◆ **Records for this exercise**
_ _ _
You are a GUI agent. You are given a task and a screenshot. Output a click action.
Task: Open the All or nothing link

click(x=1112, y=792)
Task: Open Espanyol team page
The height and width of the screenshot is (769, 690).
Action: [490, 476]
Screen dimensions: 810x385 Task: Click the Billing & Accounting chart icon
_ _ _
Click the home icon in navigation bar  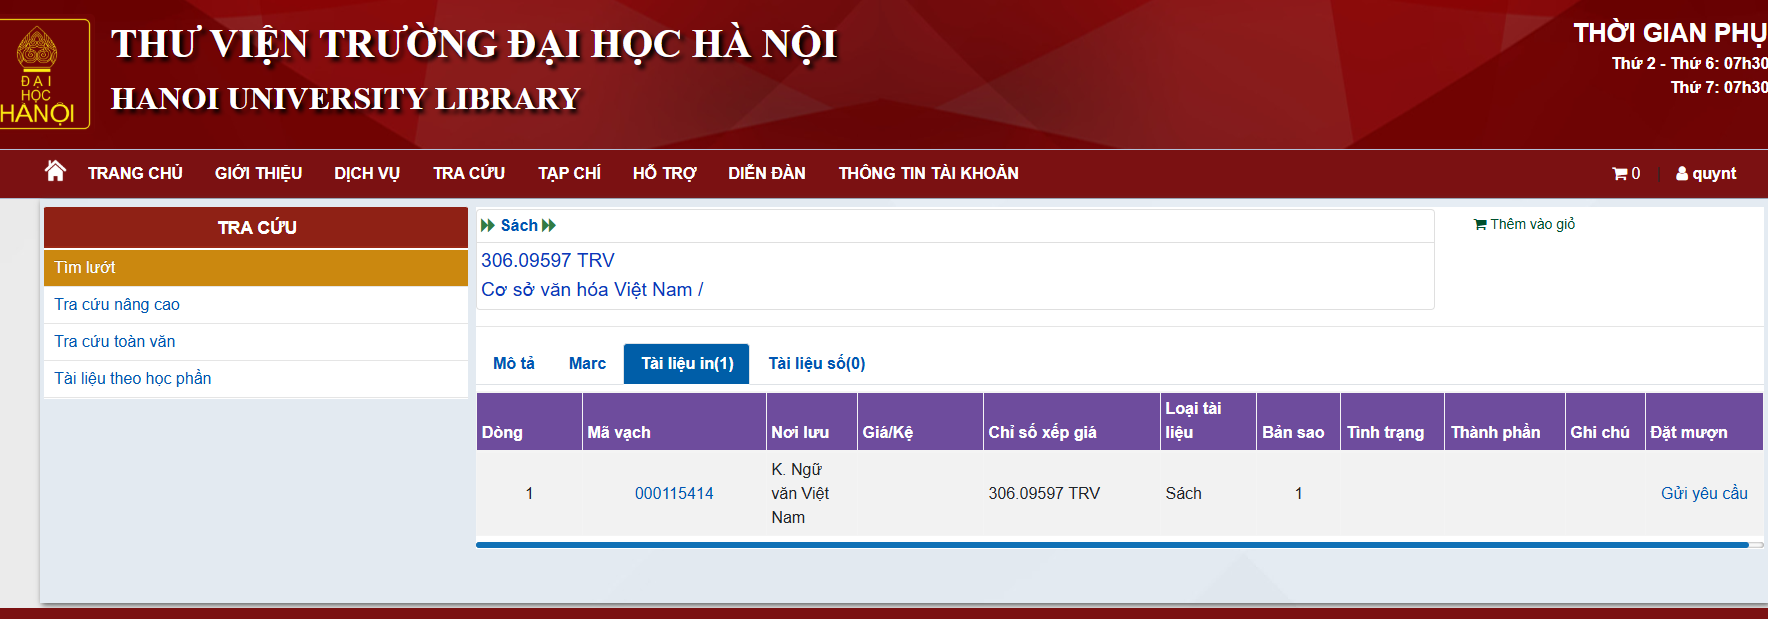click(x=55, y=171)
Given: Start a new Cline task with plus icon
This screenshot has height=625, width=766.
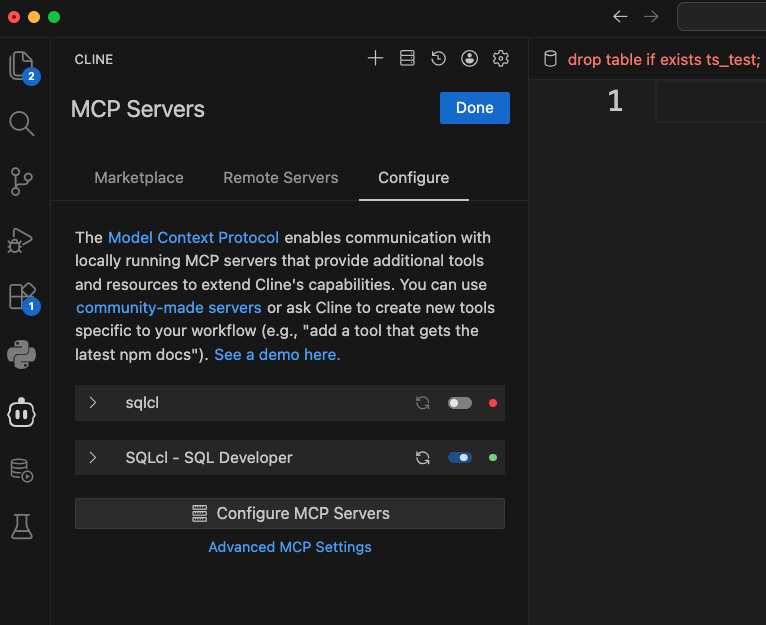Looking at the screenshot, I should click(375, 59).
_ _ _
◆ **Exercise**
Only the lines above from the line with "You are a GUI" to the line with "Screen dimensions: 810x385", those two lines included, should be reproduced exactly.

◆ **Answer below**
You are a GUI agent. You are given a task and a screenshot. Output a click action.
Task: Open the All or nothing link

click(x=1112, y=792)
Task: Open Espanyol team page
The height and width of the screenshot is (769, 690).
Action: [490, 476]
Screen dimensions: 810x385 Task: Click the Billing & Accounting chart icon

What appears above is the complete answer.